In today’s ‘tick box’ culture, it can be tempting for businesses to dismiss yet more new initiatives that promise the world but increase the burden on HR. But with the latest Edelman Trust Barometer finding that 52% of consumers trust standard employees more than CEOs, employee advocacy is one practice you should invest in.
Employee advocates can be invaluable in promoting your brand and are most probably your best source of future talent; the LinkedIn Talent Trends survey 2016 found that 41% of candidates found their job through someone they knew at the company. What’s more, 72% of candidates want to know about the company culture, and 56% want to hear it from employees’ perspectives when going for a role.
The statistics are compelling. But where do you start? If you’re not sure how to go about turning your employees into advocates, these five questions will help:
- What are you doing to improve your workplace culture?
Increasingly, employees want to work for companies who offer a great culture to work in, one whose values align with theirs and provide a sense of common purpose. As well as supporting employee career development, you can do a lot to make your workplace a positive environment to shout about. And those who perceive you as a supportive and value-focused employer will be more likely to praise you as a good employer.
One of the best ways you can go about improving your culture is by providing opportunities for team members to communicate and socialise, even if it’s only via an internal social network. It doesn’t have to cost the earth either; Facebook’s new free version of Workplace could work well.
Trusting and encouraging employees to share company information on their own social networks will drive a culture of transparency and inclusivity – values they’ll hopefully share via reviews on sites like Glassdoor to reinforce your reputation.
- Who are your most engaged employees?
84% of people in a Nielsen online survey said word-of-mouth recommendations from friends and family were the most trustworthy; spreading your message through your employees’ social networks can definitely give your employer brand greater authenticity.
To start with, identify your supporters, those employees who are most engaged and positive about their roles, to share your content and brand messages via social media. Trying to get unengaged staff to promote your workplace culture will backfire, but positive advocates can have a positive knock-on effect across the company.
You can also look to include your most highly skilled employees in your advocacy programme by asking them to contribute thought leadership articles for your blog or act as media spokespeople. Prospective employees will likely be impressed, not only by the insight these articles provide, but the opportunities you provide for career development – another critical concern for candidates in today’s job market.
Since referrals are one of the top sources of external appointments, advocates can add enormous value to your recruitment function, be it through endorsements on your career pages or directly introducing promising candidates to you.
- What information and guidance are you providing employees?
The chances are your employees are already passing information on about you online and through word of mouth. So whilst you don’t want to deter them with strict rules, providing guidance on how, where and when best to post, what not to say as well as how to manage difficult queries or comments, will protect your brand and ensure a consistent corporate message.
Are you internal communications effective? If you’re not sure, seek employee feedback to make sure the flow and level of information is meeting their needs and enabling them to promote the company accurately.

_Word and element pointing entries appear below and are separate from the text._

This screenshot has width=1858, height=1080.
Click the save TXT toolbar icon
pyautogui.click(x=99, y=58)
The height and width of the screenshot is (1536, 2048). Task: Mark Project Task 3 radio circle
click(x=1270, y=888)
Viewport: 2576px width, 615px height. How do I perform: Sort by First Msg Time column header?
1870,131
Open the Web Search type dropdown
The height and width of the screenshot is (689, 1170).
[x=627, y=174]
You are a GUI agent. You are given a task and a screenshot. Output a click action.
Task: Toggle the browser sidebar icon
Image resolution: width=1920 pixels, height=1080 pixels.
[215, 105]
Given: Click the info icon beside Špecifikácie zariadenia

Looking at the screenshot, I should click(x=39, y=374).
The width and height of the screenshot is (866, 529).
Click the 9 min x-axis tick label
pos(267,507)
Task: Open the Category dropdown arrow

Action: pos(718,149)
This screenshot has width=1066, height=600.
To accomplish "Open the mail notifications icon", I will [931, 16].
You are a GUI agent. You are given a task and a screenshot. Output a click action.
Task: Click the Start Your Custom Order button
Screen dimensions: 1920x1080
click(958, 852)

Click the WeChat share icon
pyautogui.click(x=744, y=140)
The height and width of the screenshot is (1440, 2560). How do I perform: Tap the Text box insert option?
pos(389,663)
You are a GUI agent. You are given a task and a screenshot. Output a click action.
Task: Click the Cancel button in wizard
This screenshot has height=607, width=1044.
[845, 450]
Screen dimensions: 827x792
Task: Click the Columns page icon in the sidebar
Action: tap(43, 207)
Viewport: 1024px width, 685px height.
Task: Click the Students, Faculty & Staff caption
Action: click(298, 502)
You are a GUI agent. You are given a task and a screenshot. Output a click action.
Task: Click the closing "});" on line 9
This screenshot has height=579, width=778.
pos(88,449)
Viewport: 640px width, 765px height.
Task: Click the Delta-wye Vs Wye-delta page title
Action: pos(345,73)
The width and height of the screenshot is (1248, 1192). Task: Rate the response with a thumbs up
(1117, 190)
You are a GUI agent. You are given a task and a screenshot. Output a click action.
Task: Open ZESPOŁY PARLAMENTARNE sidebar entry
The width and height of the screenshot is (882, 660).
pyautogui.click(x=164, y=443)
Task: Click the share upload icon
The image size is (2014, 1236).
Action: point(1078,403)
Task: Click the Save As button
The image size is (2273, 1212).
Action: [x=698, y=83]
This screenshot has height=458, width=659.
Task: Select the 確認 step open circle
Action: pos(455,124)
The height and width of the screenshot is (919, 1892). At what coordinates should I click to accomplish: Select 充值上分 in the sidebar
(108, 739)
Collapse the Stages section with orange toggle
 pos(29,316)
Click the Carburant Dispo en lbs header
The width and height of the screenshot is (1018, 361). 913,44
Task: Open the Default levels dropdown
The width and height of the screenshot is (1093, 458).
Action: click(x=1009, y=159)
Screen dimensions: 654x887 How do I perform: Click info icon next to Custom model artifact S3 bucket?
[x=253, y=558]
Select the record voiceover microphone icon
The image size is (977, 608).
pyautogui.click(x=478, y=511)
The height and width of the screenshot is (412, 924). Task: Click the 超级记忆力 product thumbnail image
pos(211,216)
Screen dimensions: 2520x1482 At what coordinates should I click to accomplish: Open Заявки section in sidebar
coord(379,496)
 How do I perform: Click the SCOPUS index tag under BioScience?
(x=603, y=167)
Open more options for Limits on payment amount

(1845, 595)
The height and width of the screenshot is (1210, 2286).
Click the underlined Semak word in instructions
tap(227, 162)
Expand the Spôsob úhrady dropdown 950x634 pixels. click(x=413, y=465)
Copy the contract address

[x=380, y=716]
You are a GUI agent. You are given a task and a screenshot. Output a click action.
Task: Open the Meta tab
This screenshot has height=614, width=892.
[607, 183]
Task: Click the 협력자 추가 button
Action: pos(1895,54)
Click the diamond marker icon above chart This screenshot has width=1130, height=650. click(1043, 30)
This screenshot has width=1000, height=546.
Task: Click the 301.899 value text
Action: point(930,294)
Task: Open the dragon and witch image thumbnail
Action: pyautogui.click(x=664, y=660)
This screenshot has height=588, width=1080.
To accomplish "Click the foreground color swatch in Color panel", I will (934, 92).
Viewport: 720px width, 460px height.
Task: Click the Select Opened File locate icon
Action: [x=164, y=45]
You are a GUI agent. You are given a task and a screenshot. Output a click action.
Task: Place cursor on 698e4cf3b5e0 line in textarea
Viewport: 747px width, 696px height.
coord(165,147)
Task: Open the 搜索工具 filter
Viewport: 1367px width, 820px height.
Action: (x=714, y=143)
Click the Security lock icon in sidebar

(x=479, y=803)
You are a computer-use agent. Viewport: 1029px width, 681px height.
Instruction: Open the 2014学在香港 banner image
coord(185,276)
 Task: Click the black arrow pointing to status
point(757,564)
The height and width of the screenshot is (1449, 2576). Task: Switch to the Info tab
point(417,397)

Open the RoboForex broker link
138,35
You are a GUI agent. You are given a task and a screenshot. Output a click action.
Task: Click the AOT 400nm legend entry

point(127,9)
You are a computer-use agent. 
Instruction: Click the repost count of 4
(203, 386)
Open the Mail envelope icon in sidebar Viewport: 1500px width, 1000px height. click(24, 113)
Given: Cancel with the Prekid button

Ideally you should establish a staff social media policy and provide training to ensure that employees have the knowledge and confidence to be effective ambassadors.
- Why should employees advocate for you?
In the same way that a strong company mission appeals to prospective employees, a strong advocacy mission can motivate your staff to get involved. A LinkedIn report found that 73% of purpose-oriented people are satisfied in their jobs, so whether it’s about raising awareness, driving event sign-ups or something else entirely, putting some purpose around what you’re trying to achieve should improve engagement.
It’s worth considering what you’re willing to offer employees by way of incentive for their positive reinforcement of your brand. If they’re likely to be rewarded for their efforts, they may be more likely to get involved – and it could lead to some healthy team competition.
The profile raising benefits of activities such as blog or whitepaper authorship will be incentive enough, but activities like social media campaigns may benefit from a prize for the employee who, for example, shared the most posts.
- How can you prove it’s worth the investment?
Employer branding is notoriously difficult to measure in terms of ROI. So the best way of justifying the investment in employee advocacy is to set quantitative goals for your advocacy programme and measure against them regularly.
Make sure your goals are closely aligned to your corporate goals. Metrics such as jobsite traffic, enquiries etc. can be especially helpful in driving employee engagement with the programme. And others, such as the percentage of employees engaged and referrals received, can help you ratify the decision to continue it to senior management.
Far from being a tick-box exercise, employee advocacy is a powerful tool that can have a significant impact on your employer brand for a very low cost. A good employee advocacy programme requires a strong workplace culture to be effective. But paradoxically it is also one of the best ways to strengthen your culture and ensure employees want to advocate and attract skilled talent for you.